Effet levier sur les fabricants
Depuis quelques années, le marché du reconditionnement suscite un réel engouement chez les consommateurs. Pas seulement pour l’aspect écologique, souvent mis en avant par les acteurs du marché, mais pour les économies réalisées. Selon un sondage réalisé par OpinionWay pour Back Market, 81 % des Français interrogés estiment que les innovations technologiques ne justifient pas la fréquence de renouvellement proposée par les constructeurs. L’an dernier, ce sont ainsi 56 millions de mobiles reconditionnés qui ont été vendus à travers le monde. Et ce chiffre va doubler d’ici 2017, selon les estimations du cabinet d’analyses Gartner.
Du coup, la filière s’organise. Rassemblée sous la bannière R-cube - pour les "3R" : réduction, réemploi, réutilisation - elle tente de démocratiser le réemploi. Plusieurs projets sont en cours pour professionnaliser le secteur et développer de nouvelles compétences techniques. "La réparation et le reconditionnement sont des marchés très porteurs, auxquels les gens font de plus en plus appel. La société civile a fait sauter la barrière du non-réparable", analyse Renaud Attal, fondateur de R-cube et à la tête de Co-recyclages, une plateforme de dons gratuite.
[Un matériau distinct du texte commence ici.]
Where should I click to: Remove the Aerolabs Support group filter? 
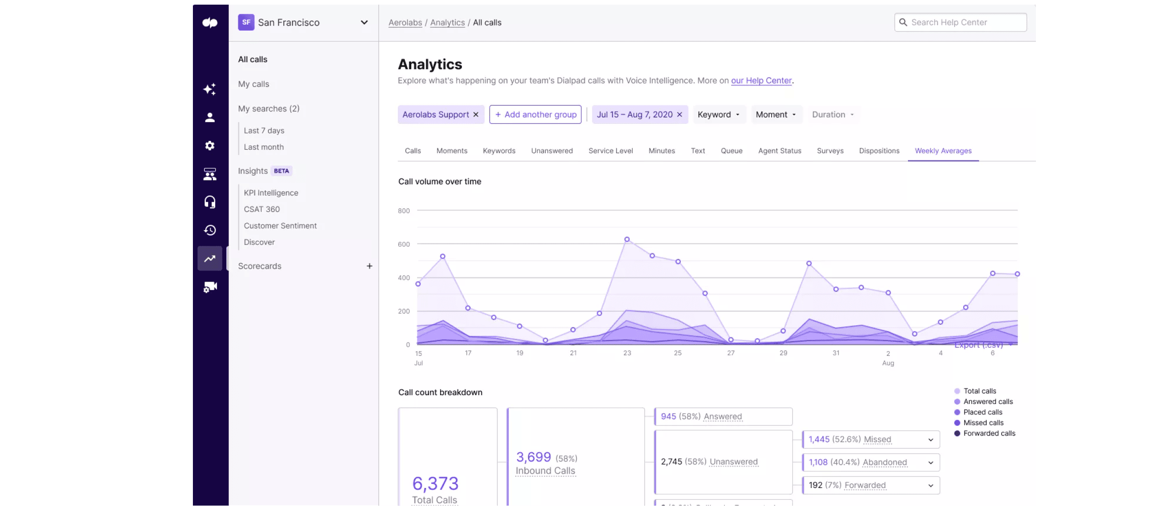click(476, 115)
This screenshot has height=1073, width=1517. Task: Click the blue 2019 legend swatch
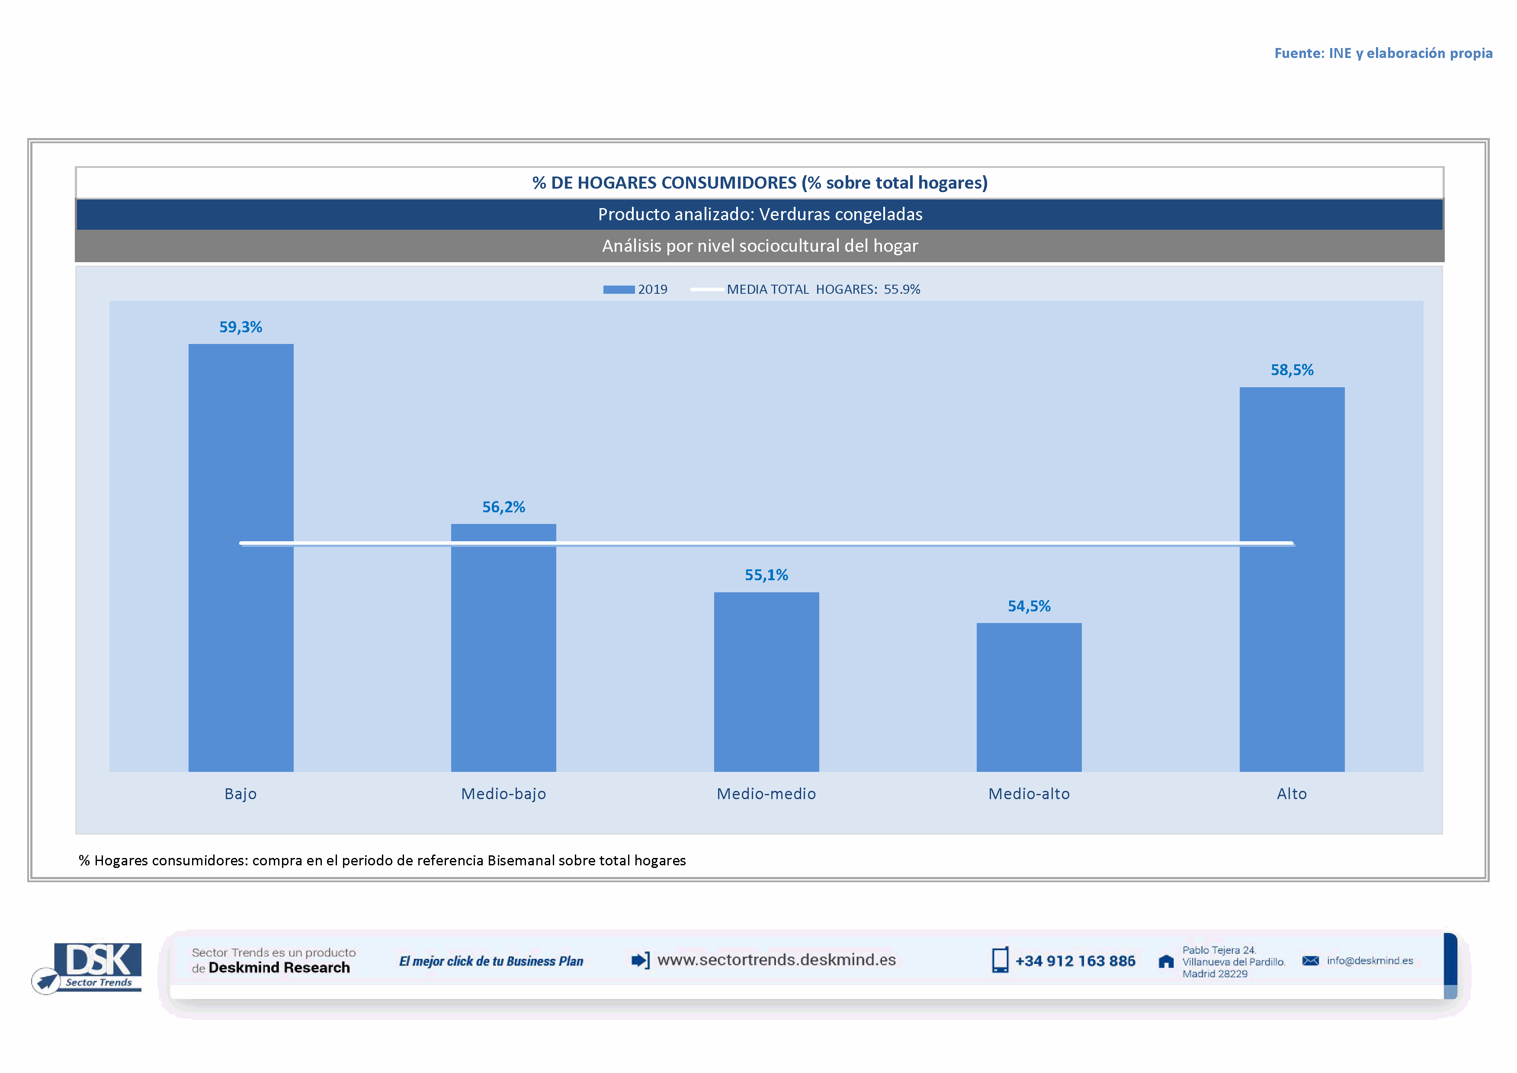click(618, 289)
Les repairs café, les fablabs et makers spaces se sont ainsi multipliés sur le territoire pour permettre aux citoyens de réparer eux-mêmes ou de faire réparer leurs objets. L'entreprise néerlandaise Fairphone, qui vient de sortir la nouvelle version de son téléphone éthique, s'est d'ailleurs engouffrée dans le créneau. Son nouveau modèle est en effet entièrement modulable pour en faciliter sa réparation. "Ce mouvement va obliger les constructeurs à fabriquer des produits plus durables et réparables. Cela va aussi les faire réfléchir sur la possibilité de relocaliser certains emplois en France et entamer une réindustrialisation", conclut Renaud Attal.
Premier label pour portable reconditionné
Pour se repérer dans cette nouvelle jungle, la fédération des acteurs du réemploi lance le label "mobile certifié reconditionné", le premier label sur le marché de l’occasion. Il doit garantir la qualité des produits vendus via un contrôle externe, et ainsi permettre à la filière de poursuivre sa croissance, tout en rassurant les consommateurs.
Les structures candidates seront évaluées sur 70 critères liés à l’environnement (gestion des déchets), au sociétal (gestion du service après-vente) ou au social (conditions de travail). Les dossiers de labellisation sont ouverts dès ce jeudi 10 septembre, et les premières structures labellisées seront dévoilées en décembre, lors du Parlement des entrepreneurs d’avenir. L’objectif est d’arriver à une cinquantaine d’entreprises labellisées d’ici 2016.
Le marché du smartphone de l’occasion pèse entre 400 et 600 millions d’euros par an. L’iPhone domine les autres marques et représente à lui seul 80 % des ventes de ce nouveau marché.